### WRITTEN INSTRUCTION:
Swap "red triangle" for "green square" in the data, starting at the line that contains "Show the 关于 about tab" and ending at the line that contains "tap(657, 387)", and change nothing else. Leave the pictures out of your answer.

──────────

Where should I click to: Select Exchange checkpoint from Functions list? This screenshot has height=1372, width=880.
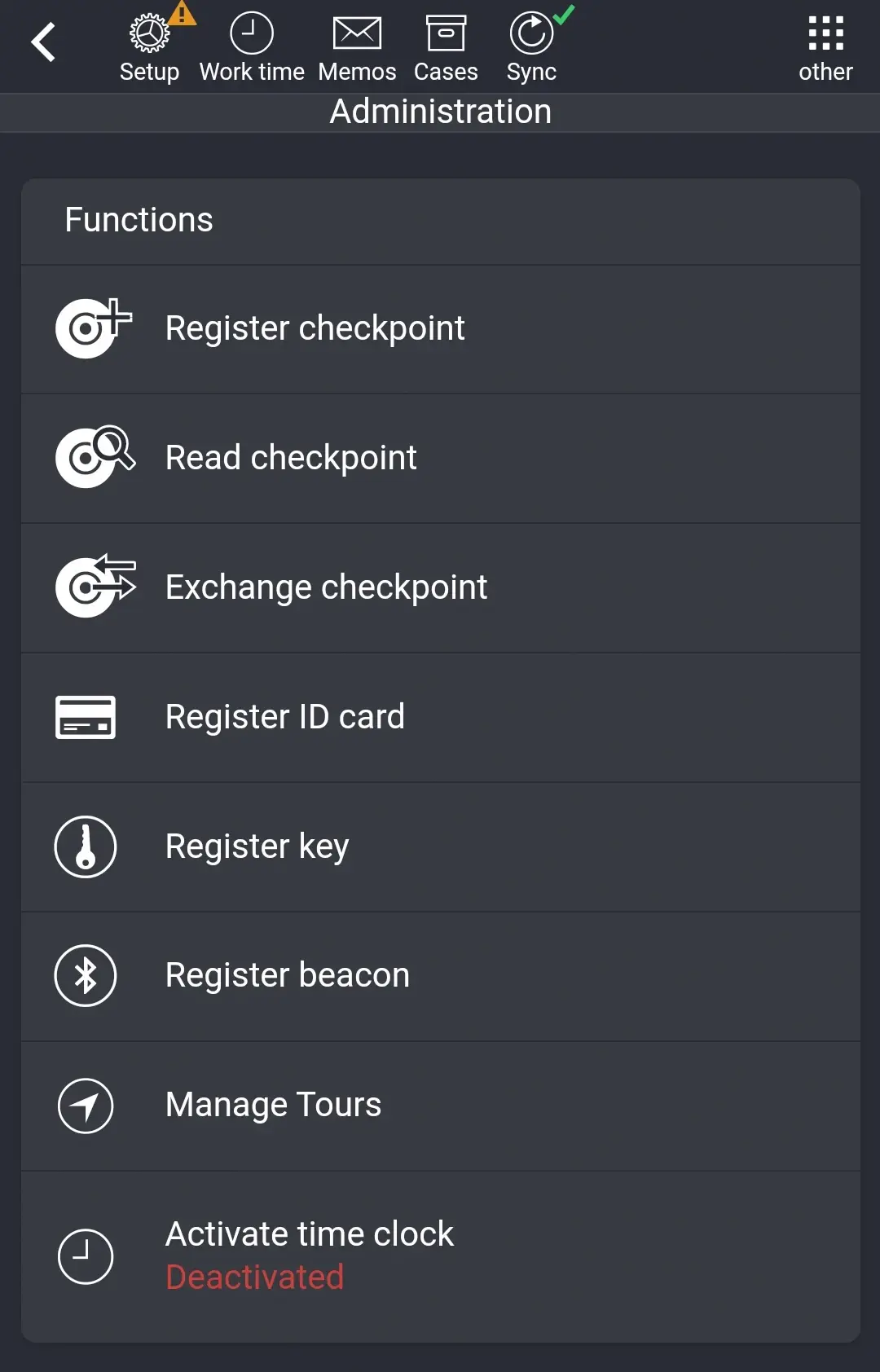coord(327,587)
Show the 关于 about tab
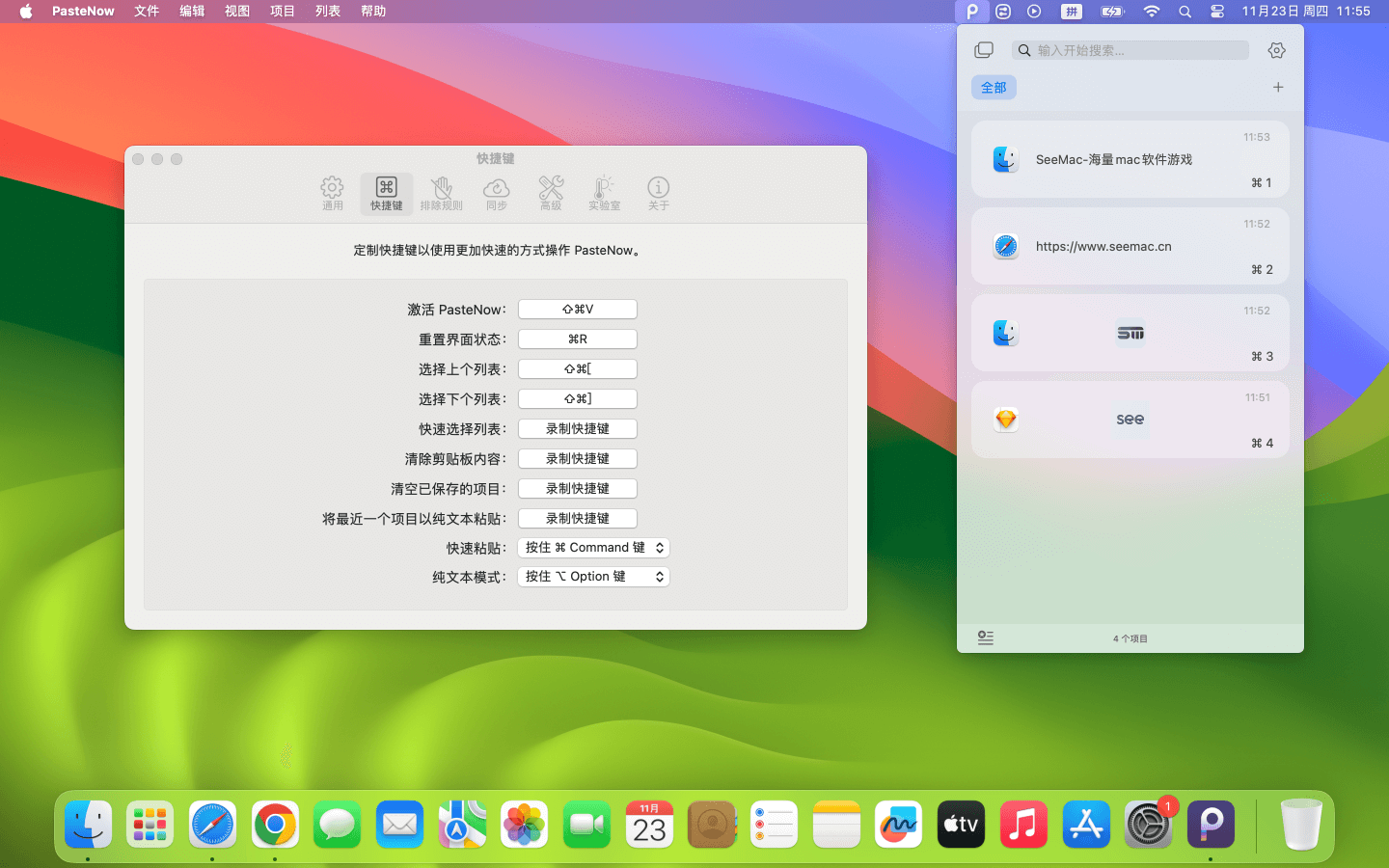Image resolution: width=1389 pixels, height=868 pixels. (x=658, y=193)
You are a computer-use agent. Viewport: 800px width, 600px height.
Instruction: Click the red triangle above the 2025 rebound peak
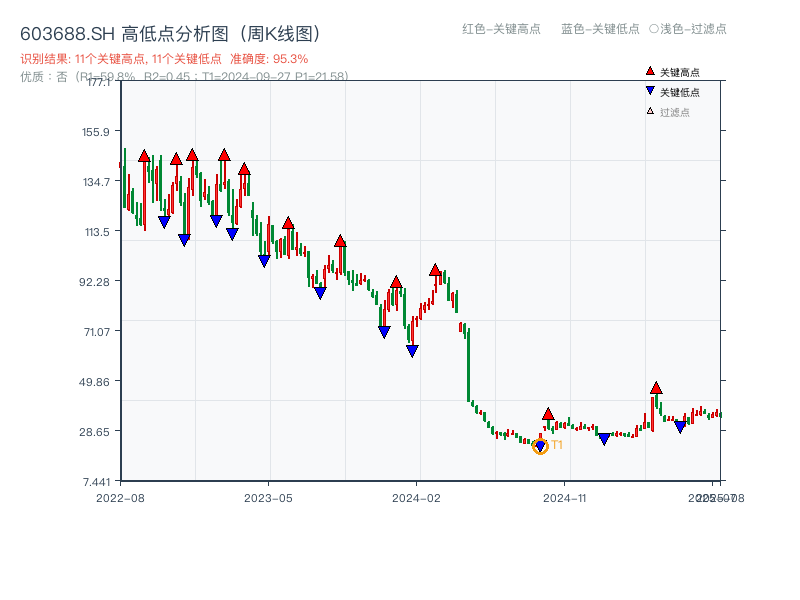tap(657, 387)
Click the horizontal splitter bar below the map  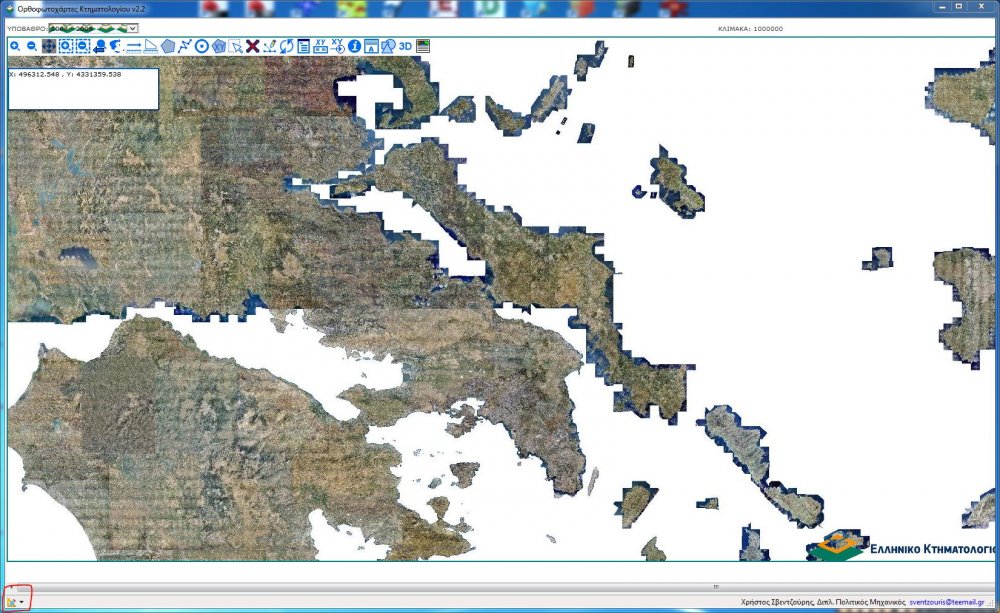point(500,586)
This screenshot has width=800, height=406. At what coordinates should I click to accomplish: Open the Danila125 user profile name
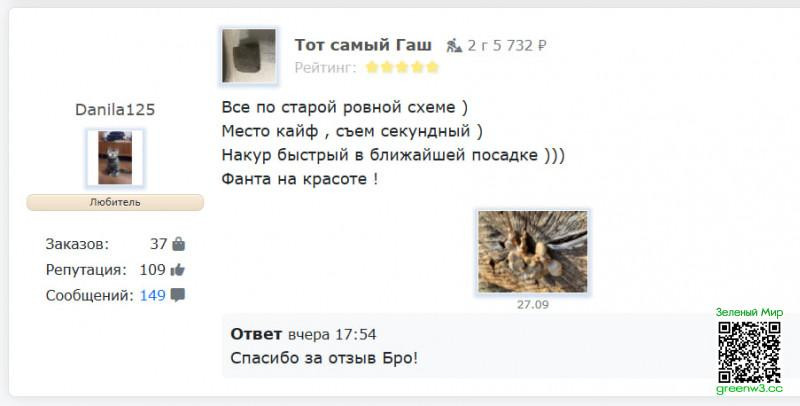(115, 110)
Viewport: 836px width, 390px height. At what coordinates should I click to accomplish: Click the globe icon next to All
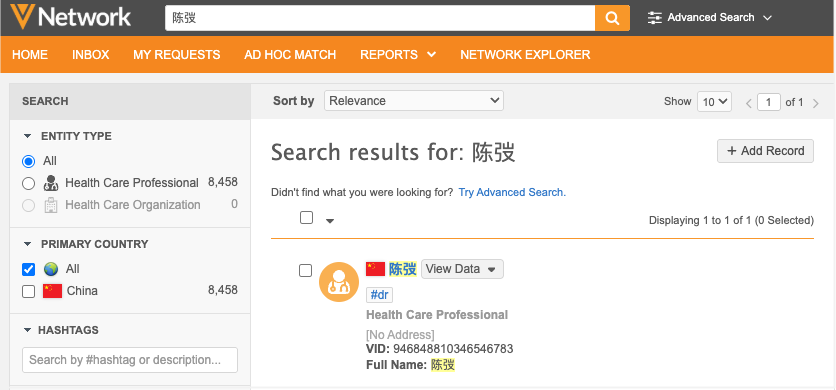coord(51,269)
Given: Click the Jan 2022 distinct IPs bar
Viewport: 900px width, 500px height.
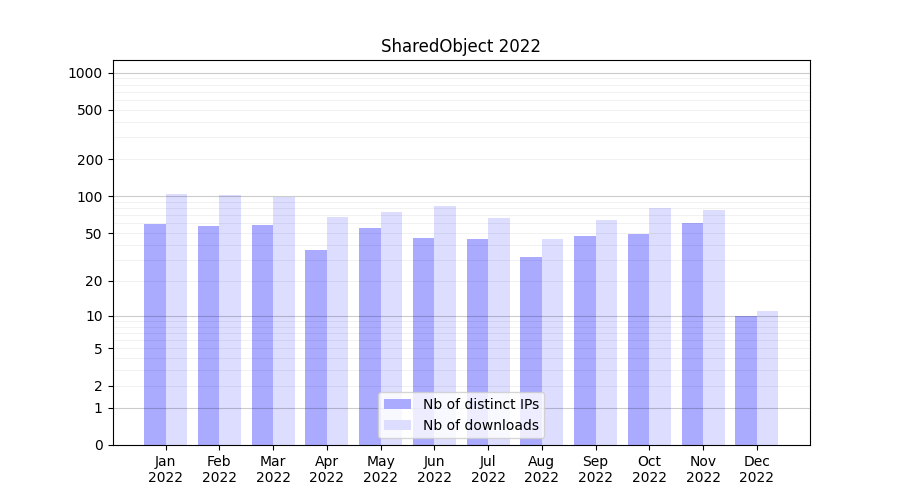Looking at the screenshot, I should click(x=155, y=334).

──────────

### THE SOLUTION:
Show the 关于 about tab
Image resolution: width=1389 pixels, height=868 pixels. (x=658, y=193)
You are a computer-use agent. Viewport: 800px width, 600px height.
Instruction: Click the green square above the 2025 rebound peak
tap(657, 387)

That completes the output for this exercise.